Jan. 8, 2001—U.S. government energy forecasters lowered projections for natural gas demand growth to 2.9% this year, compared to 2000, down from a forecasted 3.8% growth rate projected in December.

The U.S. Energy Information Administration (EIA) said it cut projections because of higher estimates for fourth quarter demand due to colder-than-normal weather and higher gas prices, which is expected reduce industrial use in 2001 more than previously estimated. This year’s electric utility gas demand is still expected to remain about level with 2000 consumption.

Blaming colder weather and higher prices, EIA is now estimating residential gas users’ bills will rise 70%, compared to last winter. Previously, the agency forecast a 55% increase. At the same time, EIA lifted its 2001 average wellhead price forecast to $5.20/Mcf, up from $4/Mcf the agency forecast in December.

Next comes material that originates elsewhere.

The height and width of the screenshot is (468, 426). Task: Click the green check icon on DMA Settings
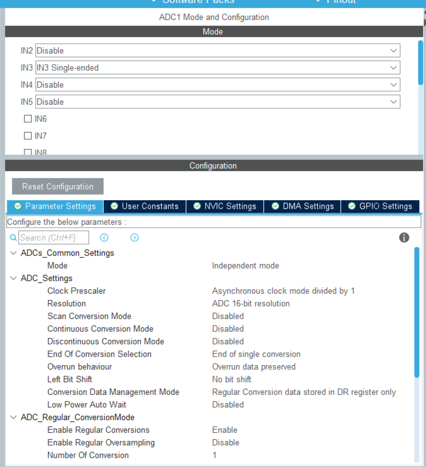click(275, 206)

Very large increases in heating-related demand materialized in November and December, resulting in a sharp reduction of gas available in storage to well below the previous low recorded by EIA. The agency said December 2000 estimated working gas storage level is 10% below the previous low set in 1976.

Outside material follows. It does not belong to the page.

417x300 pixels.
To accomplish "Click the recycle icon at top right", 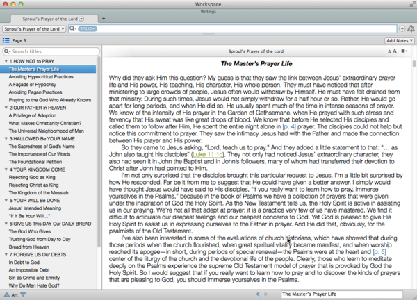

Underground working gas storage levels are currently about 31% below year-ago levels and a “remarkable” 23% below the previous 5-year average, the EIA said.

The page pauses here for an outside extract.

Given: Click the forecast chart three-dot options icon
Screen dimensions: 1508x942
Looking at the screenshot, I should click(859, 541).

For the entire year 2000, the average wellhead price for natural gas averaged an estimated $3.73/Mcf, a 72% increase over 1999. The new estimates shows severe winter weather in November and December 2000 pushed natural gas demand up 15% in these months, compared to the same months in the prior year. EIA estimates gas demand for all of 2000 was up 4.5% over 1999.

Production rising
For the fourth quarter of 2000, gas-weighted heating degree-days were estimated to have been up by 28% over 1999’s relatively mild fourth quarter. While rising prices prompted industrial and utilities users to switch to fuel oil whenever possible, the EIA is projecting residential and commercial sector demand could be up by 17% this winter over last.

Domestic gas production is estimated to have risen 1.1% in 2000 and is forecast to increase by significantly higher rates of 5.4% rate in 2001 and 2.5% in 2002.

New supply will be required to meet expected increases in demand for space heating and power generation and to prevent storage conditions from deteriorating to a worse condition than has already been experienced this year, the EIA noted.

It is predicting net imports of natural gas will rise 16% in 2001 and another 4% in 2002. While Canadian export capacity may not be fully utilized this winter, EIA says net imports will be 7.8% higher than last winter’s imports. Western Canada supplies 15% of the gas consumed in the U.S..

Next year, EIA forecasters believe the storage situation will improve modestly and with that, a decrease in the average annual wellhead price. It said increases in production and imports of natural gas needed to keep pace with the rapidly growing demand for natural gas will be accompanied, for the time being, by relatively expensive supplies for gas due to rising production costs and capacity constraints on the pipelines.

Electricity demand and supply
Forecasters project electricity demand will rise 1.7% this year, compared with estimated sales in 2000 that were 5.3% higher than the previous year’s level. Electricity demand growth is expected to be slower in 2001 than in 2000 partly because economic growth is also slowing from its higher 2000 level.

This winter, total electricity sales by electric utilities are expected to be up by 3.9% over last winter’s sales, driven by increased demand in the residential and commercial sectors, which are expected to be up by 6.6 and 3%, respectively.

In the fourth quarter of 2000, previously falling demand for oil-fired generation began to turn around as the price differential between natural gas and oil in the electricity generating sector shifted to favor oil, prompting those plants which can switch to oil to do so.

The favorable price differential for oil relative to gas is expected to continue this year and next, according to the EIA. Growth in coal-fired generation also turned positive in the fourth quarter of 2000. Nevertheless, by the second half of 2001, expected increases in gas-fired capacity are expected to keep gas demand for power generation growing.

January’s outlook is based upon a soft landing for the U.S. economy in 2001; solid growth in 2002; generally declining oil and gas prices, although price levels remain relatively high by historical standards; strong growth in natural gas demand fueled by demand from the electric generation sector from spring 2001 on; and a return to approximately normal growth in petroleum demand, the EIA said.